We proceed by considering all possible candidate positions for placing \(q_1\) and \(q_2\), as we did for \(p_1\) and \(p_2\); refer to the gray-colored squares in Fig. 11 for an enumeration of all cases. Note that in Fig. 11 we have appropriately chosen the radii of the arcs incident to \(p_1\) and \(p_2\), so to avoid a position for \(q_1\) and \(q_2\) to become invalid due to Forbidden Pattern I. In the last (shaded in gray) row of Table 1, we demonstrate that each candidate position for placing \(q_1\) and \(q_2\) yields either Forbidden Pattern I or III. As a result, we can conclude that neither \(q_1\) nor \(q_2\) can be added to the only valid drawing for \(p_1\) and \(p_2\) of Fig. 11, which completes the proof of this theorem. \(\square \)

4 \(\mathcal {NP}\)-Hardness Results

In this section, we study the complexity of the bendless smooth orthogonal and octilinear drawing problems.

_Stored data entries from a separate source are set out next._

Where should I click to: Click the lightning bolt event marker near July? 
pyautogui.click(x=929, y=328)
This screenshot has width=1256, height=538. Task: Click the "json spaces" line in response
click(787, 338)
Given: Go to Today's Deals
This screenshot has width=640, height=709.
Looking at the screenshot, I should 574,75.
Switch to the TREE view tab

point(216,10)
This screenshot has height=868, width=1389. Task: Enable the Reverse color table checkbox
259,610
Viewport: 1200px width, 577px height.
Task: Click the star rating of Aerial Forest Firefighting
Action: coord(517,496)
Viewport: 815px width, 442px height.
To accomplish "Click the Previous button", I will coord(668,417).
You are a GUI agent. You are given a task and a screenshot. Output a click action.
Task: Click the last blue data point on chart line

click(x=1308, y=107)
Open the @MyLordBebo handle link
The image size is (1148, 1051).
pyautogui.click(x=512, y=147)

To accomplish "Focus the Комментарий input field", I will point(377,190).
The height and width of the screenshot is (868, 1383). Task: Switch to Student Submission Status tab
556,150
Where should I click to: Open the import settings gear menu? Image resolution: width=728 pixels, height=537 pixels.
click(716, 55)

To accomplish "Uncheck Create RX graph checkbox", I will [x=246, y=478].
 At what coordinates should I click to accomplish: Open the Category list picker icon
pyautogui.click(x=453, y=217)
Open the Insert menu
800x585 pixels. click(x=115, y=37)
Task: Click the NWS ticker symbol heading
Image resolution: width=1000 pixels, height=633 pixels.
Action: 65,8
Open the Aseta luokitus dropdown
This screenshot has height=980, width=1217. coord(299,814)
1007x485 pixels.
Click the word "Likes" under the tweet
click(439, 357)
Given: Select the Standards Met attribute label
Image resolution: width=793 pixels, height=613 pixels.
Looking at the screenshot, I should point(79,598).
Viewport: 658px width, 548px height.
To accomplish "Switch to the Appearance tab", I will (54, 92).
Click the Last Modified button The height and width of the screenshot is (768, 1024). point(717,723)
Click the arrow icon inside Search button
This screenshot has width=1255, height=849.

As a first step towards addressing the complexity of both problems for planar graphs of maximum vertex degree 4 in general, here we make an additional assumption. We assume that the input, apart from an embedding, also specifies a smooth orthogonal or an octilinear representation, which are defined analogously to the orthogonal ones: (i) the angles between consecutive edges incident to a common vertex in the cyclic order around it (given by the planar embedding) are specified, and (ii) the shape of each edge (e.g., straight-line, or quarter circular arc) is also specified. In other words, we assume that our input is analogous to the one of the last step of the topology-shape-metrics approach. We first present our reduction for the smooth orthogonal drawing model and afterwards we describe the required modifications for the corresponding reduction for the octilinear model.

Theorem 4

Given a planar graph G of maximum vertex degree 4 and a smooth orthogonal representation \(\mathcal {R}\), it is \(\mathcal {NP}\)-hard to decide whether G admits a bendless smooth orthogonal drawing preserving \(\mathcal {R}\). This holds even if \(\mathcal {R}\) requires all edges to be drawn as straight-line segments or quarter circular arcs.

Proof

Our reduction is from the well-known 3-SAT problem [25]. Given a 3-SAT formula \(\varphi \) in conjunctive normal form, we construct a graph \(G_\varphi \) and a smooth orthogonal representation \(\mathcal {R}_\varphi \), such that \(G_\varphi \) admits a bendless smooth orthogonal drawing \(\varGamma _\varphi \) preserving \(\mathcal {R}_\varphi \) if and only if formula \(\varphi \) is satisfiable; see also Fig. 12.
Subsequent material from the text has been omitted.